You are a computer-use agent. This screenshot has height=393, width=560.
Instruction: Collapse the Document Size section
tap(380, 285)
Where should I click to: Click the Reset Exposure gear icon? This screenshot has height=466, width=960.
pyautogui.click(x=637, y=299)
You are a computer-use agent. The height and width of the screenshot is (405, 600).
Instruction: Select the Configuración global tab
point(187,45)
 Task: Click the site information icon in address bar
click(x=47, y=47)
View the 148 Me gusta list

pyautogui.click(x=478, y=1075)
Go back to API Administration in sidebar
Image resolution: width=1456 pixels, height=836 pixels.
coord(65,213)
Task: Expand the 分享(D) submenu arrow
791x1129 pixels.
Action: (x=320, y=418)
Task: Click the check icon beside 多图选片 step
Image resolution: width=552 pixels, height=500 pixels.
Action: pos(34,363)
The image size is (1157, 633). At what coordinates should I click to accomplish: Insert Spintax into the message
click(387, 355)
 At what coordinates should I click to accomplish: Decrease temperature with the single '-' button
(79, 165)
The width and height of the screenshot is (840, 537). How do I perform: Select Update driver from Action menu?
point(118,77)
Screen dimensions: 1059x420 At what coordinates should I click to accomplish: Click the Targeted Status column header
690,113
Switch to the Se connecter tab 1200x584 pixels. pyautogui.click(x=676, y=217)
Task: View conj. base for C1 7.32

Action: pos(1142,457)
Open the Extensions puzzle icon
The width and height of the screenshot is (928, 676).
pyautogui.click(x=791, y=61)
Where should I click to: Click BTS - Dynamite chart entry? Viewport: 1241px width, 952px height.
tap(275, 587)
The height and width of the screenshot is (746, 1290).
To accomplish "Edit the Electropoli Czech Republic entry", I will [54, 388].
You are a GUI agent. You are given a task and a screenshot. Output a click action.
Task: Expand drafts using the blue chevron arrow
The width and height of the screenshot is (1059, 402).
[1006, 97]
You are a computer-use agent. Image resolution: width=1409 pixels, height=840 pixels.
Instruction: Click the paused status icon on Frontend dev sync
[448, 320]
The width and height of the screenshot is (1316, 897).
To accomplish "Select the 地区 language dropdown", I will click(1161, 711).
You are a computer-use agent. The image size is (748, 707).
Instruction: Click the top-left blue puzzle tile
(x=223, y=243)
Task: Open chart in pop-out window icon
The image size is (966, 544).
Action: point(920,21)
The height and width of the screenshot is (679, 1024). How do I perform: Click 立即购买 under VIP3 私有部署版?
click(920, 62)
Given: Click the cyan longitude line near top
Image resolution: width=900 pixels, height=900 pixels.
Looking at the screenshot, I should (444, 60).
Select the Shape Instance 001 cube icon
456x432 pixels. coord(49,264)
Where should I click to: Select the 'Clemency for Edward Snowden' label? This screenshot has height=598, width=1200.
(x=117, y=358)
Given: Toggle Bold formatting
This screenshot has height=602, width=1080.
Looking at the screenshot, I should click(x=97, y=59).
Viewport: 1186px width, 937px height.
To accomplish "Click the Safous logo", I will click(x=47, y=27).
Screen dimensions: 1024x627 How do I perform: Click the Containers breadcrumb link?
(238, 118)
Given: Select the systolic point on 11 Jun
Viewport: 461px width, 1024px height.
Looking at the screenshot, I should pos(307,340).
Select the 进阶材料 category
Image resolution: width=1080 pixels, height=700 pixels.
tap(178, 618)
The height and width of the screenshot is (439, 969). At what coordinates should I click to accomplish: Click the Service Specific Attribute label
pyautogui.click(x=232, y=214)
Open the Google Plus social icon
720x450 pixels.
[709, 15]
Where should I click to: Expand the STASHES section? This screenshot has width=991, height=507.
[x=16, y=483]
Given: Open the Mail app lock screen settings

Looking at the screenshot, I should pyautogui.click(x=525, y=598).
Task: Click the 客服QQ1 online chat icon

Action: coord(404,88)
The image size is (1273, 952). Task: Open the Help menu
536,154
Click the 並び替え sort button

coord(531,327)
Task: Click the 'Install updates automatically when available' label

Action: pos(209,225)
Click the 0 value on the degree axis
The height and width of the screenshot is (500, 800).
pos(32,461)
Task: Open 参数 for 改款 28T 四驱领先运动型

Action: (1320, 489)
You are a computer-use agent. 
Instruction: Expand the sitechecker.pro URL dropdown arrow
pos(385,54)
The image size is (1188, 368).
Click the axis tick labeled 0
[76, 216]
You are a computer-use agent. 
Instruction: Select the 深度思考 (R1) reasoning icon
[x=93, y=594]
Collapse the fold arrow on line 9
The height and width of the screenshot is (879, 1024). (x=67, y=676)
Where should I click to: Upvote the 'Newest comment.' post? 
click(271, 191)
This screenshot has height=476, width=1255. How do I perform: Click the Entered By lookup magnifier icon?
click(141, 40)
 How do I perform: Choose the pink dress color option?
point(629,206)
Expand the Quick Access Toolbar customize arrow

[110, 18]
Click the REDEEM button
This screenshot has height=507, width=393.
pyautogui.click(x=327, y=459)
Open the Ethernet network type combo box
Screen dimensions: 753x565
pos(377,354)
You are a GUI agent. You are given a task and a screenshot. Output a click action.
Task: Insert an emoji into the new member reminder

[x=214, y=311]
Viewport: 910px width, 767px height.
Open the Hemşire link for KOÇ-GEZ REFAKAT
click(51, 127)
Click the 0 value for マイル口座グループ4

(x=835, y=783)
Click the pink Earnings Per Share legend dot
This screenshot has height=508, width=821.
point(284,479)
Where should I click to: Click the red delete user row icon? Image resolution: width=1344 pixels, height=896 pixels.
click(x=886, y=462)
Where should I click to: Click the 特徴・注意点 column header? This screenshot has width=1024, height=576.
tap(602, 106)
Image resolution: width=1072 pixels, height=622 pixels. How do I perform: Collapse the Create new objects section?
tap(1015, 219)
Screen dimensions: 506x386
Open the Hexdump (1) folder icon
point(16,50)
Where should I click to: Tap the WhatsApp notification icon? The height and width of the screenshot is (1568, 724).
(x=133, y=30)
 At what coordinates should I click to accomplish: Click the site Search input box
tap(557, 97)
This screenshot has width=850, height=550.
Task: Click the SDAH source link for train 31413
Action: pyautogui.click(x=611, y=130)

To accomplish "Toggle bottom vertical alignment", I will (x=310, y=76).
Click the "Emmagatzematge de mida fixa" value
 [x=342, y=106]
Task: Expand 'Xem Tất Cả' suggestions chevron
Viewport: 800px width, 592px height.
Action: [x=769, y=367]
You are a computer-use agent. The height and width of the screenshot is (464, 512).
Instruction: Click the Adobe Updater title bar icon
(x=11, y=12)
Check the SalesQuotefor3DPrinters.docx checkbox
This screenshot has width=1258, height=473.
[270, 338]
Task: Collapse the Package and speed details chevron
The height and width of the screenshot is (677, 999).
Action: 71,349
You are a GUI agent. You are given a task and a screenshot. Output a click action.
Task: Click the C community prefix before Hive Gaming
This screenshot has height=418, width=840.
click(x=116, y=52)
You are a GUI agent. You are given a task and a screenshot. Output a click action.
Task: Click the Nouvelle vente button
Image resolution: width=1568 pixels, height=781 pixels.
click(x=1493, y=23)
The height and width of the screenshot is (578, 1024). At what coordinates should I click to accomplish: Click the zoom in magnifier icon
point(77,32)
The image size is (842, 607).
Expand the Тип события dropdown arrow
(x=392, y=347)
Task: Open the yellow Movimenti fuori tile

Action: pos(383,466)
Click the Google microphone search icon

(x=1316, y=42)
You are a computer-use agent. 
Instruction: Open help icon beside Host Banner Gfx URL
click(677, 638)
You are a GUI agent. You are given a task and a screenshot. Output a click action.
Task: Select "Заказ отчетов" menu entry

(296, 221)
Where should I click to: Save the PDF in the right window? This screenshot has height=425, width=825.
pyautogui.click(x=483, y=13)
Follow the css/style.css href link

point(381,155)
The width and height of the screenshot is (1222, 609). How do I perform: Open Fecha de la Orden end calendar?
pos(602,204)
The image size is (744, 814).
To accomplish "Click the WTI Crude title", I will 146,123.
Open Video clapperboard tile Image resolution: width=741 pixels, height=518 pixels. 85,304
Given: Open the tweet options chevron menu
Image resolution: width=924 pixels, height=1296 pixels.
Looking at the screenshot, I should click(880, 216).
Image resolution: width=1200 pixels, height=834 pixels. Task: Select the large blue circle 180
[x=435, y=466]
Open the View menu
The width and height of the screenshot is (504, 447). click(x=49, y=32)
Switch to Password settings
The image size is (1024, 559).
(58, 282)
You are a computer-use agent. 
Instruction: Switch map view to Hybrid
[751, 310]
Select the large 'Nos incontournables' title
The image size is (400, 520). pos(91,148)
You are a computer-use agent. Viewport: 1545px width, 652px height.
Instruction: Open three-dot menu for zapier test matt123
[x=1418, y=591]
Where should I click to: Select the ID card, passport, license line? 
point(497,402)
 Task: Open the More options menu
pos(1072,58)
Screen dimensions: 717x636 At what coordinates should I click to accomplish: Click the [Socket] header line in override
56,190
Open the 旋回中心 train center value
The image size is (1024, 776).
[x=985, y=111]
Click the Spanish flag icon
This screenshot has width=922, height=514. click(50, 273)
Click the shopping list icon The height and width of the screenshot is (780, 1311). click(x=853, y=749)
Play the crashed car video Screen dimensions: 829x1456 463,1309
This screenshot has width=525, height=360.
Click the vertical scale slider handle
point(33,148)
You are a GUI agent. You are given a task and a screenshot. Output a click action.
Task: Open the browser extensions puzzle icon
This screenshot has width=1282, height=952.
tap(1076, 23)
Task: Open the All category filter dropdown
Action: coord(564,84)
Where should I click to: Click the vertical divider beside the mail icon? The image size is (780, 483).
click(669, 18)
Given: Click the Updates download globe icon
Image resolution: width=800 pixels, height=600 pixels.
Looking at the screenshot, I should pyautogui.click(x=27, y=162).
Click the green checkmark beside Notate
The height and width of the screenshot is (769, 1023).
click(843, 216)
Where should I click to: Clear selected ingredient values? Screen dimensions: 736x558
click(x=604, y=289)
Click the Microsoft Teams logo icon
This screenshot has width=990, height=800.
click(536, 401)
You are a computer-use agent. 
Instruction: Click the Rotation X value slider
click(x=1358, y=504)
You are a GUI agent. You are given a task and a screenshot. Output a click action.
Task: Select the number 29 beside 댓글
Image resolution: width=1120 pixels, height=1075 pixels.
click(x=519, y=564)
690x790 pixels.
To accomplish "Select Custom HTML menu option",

WORK TO COMPLETE:
From the listing above, return the lines starting at the one with "Task: Open the More options menu" and ending at the one with "Play the crashed", both kept, exactly as they appear and nothing more.

RESPONSE BELOW:
 Task: Open the More options menu
pos(1072,58)
Screen dimensions: 717x636 At what coordinates should I click to accomplish: Click the [Socket] header line in override
56,190
Open the 旋回中心 train center value
The image size is (1024, 776).
[x=985, y=111]
Click the Spanish flag icon
This screenshot has width=922, height=514. click(50, 273)
Click the shopping list icon The height and width of the screenshot is (780, 1311). click(x=853, y=749)
Play the crashed car video Screen dimensions: 829x1456 463,1309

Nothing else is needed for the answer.